By: anon (anon.delete@this.anon.com), February 2, 2013 5:49 pm
Room: Moderated Discussions
Patrick Chase (patrickjchase.delete@this.gmail.com) on February 2, 2013 9:42 am wrote:
> anon (anon.delete@this.anon.com) on February 2, 2013 5:04 am wrote:
> > Patrick Chase (patrickjchase.delete@this.gmail.com) on February 1, 2013 10:11 pm wrote:
> > > David suggested posting this to the forum. I think he has a few remarks of his own to add on this topic...
> > >
> > > I think that the statement that x86 takes 5-15% more area than RISC is a bit simplistic,
> > > because the penalty is highly variable depending on what performance level you're
> > > targeting and what sort of microarchitecture you have to use to get there.
> > >
> > > As a simple example, x86 is utterly noncompetitive at the area/performance/power levels of, say, a Cortex
> > > M1/M3/M4 or even an R4. We saw the same thing in the mid 80s (compare MIPS R3K to 80386 at similar area,
> > > or R3K to 80486 at similar performance) and we see it now in the low end of the embedded market. x86 has
> > > traditionally been forced to rely on microcode and to forego micropipelining (as opposed to functional unit
> > > level pipelining a la 80386) to hit such low area targets, and that kills performance. RISCs win the area
> > > comparison by significant integer factors in that regime - It took Intel's million-transitor 80486 to catch
> > > up to an R3000 system (including caches and FPU) that totalled a few hundred thousand transistors.
> > >
> > > x86 starts to be marginally competitive once you get to dual-issue
> > > in-order superscalars (P5 vs. contemporaries
> > > in the late 80s; Atom vs. A8/A9 [*] today etc). The "x86 penalty" becomes fairly trivial once you get
> > > up to full-blown out-of-order Tomasulo machines and the like. We saw that with P6 vs. contemporaries,
> >
> > R10000 was introduced within a couple of months of PentiumPro.
> >
> > R10K was 4 way superscalar, 64-bit, OOOE, and excluding the larger L1
> > caches in the MIPS, the core was fewer transistors by the looks.
> >
> > On the sameish process (0.35) and date, 195MHz R10K was ~10% faster in
> > specint95 than the 200MHz PentiumPro, and ~50% faster in specfp95.
>
> Cache size has a huge impact on performance for many workloads. Architects make tradeoffs
> between core complexity and cache size all the time in order to optimize overall performance,
> and you therefore can't ignore caches when makiing comparisons. Area is area.

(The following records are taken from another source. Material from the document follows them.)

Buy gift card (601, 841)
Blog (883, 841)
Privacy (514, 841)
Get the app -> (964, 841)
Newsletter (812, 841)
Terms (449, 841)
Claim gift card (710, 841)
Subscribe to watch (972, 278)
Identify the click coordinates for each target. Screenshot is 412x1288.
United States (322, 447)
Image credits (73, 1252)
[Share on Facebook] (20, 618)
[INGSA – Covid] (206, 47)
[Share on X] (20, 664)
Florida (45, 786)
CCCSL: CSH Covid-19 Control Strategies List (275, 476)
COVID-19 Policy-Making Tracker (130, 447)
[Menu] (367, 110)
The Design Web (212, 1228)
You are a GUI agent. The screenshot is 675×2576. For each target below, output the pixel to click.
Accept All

The core minus caches were fewer transistors for the R10K though. And it was 64 bit, 4 issue.
>
> The R10K die was 298 mm^2, P6 was 196 mm^2. R10K is 50% bigger, 10% faster for integer, and 50% faster for FP.
> If I take your claim of process equivalence at face value then that indicates that Intel had the performance-per-unit-area
> edge at that point
> (though I think you're wrong - Intel's design and process were better. If Intel had designed
> and fabbed the R10K it would have been significantly better than what MIPS came up with).
>
> Want to try again?
I'd rather that you provide evidence for your claim that x86 penalty or PPro vs contemporaries is trivial.
>
> Keep in mind also that most R10K installations used much larger external L2s than P6 (256K for initial
> P6 vs 256K-16MB for R10K) and that also counts against *total* area and *total* performance. Those
> big L2s helped a lot with specfp95, as that suite had notoriously small working sets...

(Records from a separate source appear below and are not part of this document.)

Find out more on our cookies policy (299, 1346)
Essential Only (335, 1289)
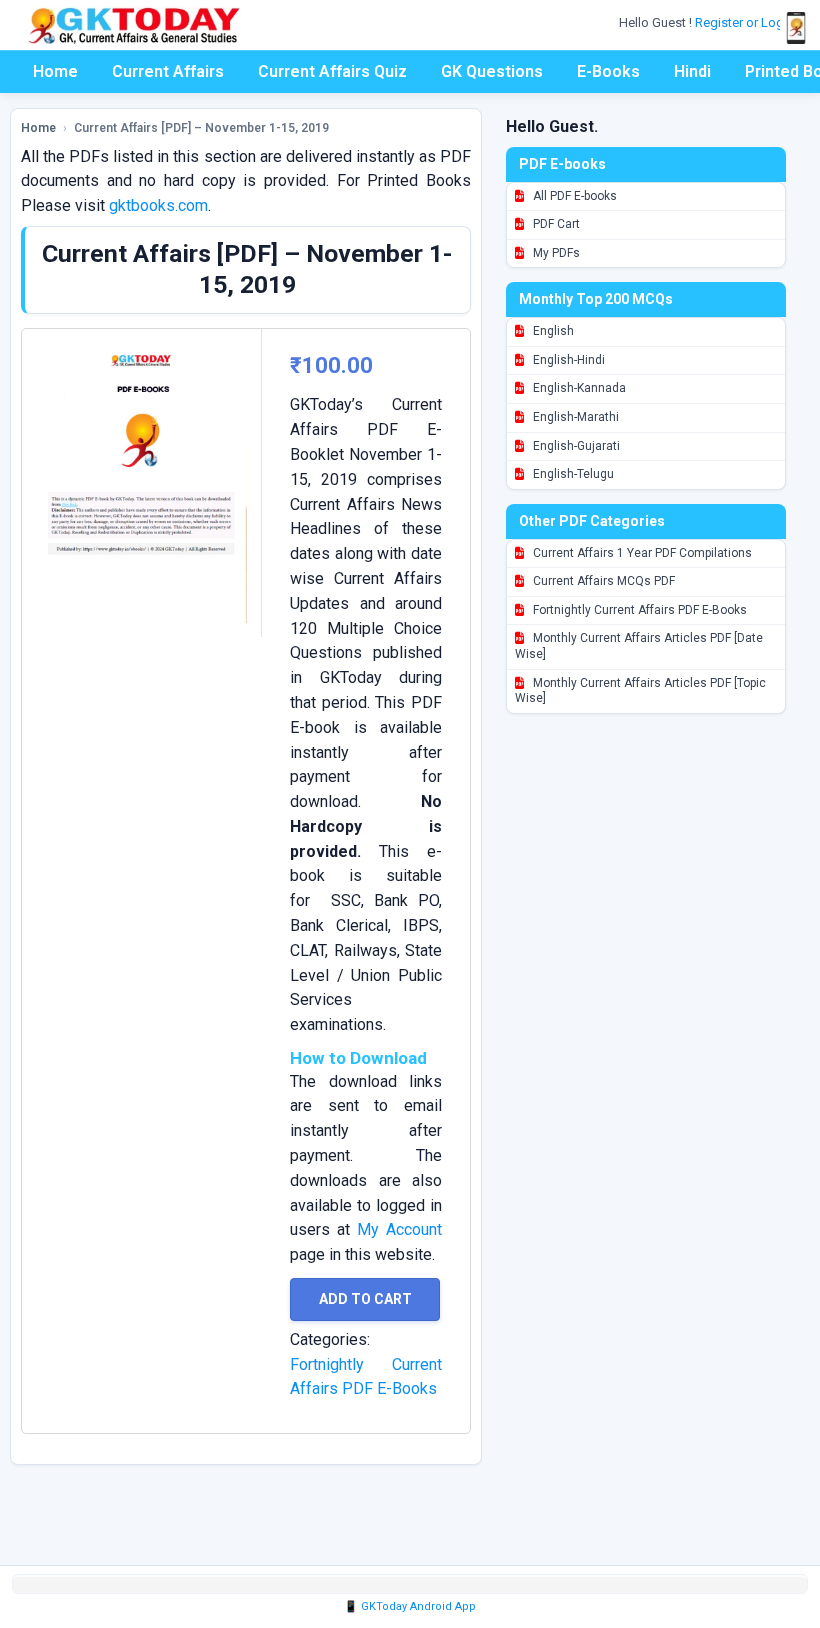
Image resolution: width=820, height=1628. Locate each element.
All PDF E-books (573, 196)
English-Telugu (572, 474)
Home (55, 71)
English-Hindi (567, 360)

Comparison used had 1MB of L2 for R10K. I believe the P5 L2 cache is faster and the memory latency was lower. Although you are quite right that it's not an apples to apples comparison, which seems difficult or impossible.
> anon (anon.delete@this.anon.com) on February 2, 2013 5:04 am wrote:
> > Patrick Chase (patrickjchase.delete@this.gmail.com) on February 1, 2013 10:11 pm wrote:
> > > David suggested posting this to the forum. I think he has a few remarks of his own to add on this topic...
> > >
> > > I think that the statement that x86 takes 5-15% more area than RISC is a bit simplistic,
> > > because the penalty is highly variable depending on what performance level you're
> > > targeting and what sort of microarchitecture you have to use to get there.
> > >
> > > As a simple example, x86 is utterly noncompetitive at the area/performance/power levels of, say, a Cortex
> > > M1/M3/M4 or even an R4. We saw the same thing in the mid 80s (compare MIPS R3K to 80386 at similar area,
> > > or R3K to 80486 at similar performance) and we see it now in the low end of the embedded market. x86 has
> > > traditionally been forced to rely on microcode and to forego micropipelining (as opposed to functional unit
> > > level pipelining a la 80386) to hit such low area targets, and that kills performance. RISCs win the area
> > > comparison by significant integer factors in that regime - It took Intel's million-transitor 80486 to catch
> > > up to an R3000 system (including caches and FPU) that totalled a few hundred thousand transistors.
> > >
> > > x86 starts to be marginally competitive once you get to dual-issue
> > > in-order superscalars (P5 vs. contemporaries
> > > in the late 80s; Atom vs. A8/A9 [*] today etc). The "x86 penalty" becomes fairly trivial once you get
> > > up to full-blown out-of-order Tomasulo machines and the like. We saw that with P6 vs. contemporaries,
> >
> > R10000 was introduced within a couple of months of PentiumPro.
> >
> > R10K was 4 way superscalar, 64-bit, OOOE, and excluding the larger L1
> > caches in the MIPS, the core was fewer transistors by the looks.
> >
> > On the sameish process (0.35) and date, 195MHz R10K was ~10% faster in
> > specint95 than the 200MHz PentiumPro, and ~50% faster in specfp95.
>
> Cache size has a huge impact on performance for many workloads. Architects make tradeoffs
> between core complexity and cache size all the time in order to optimize overall performance,
> and you therefore can't ignore caches when makiing comparisons. Area is area.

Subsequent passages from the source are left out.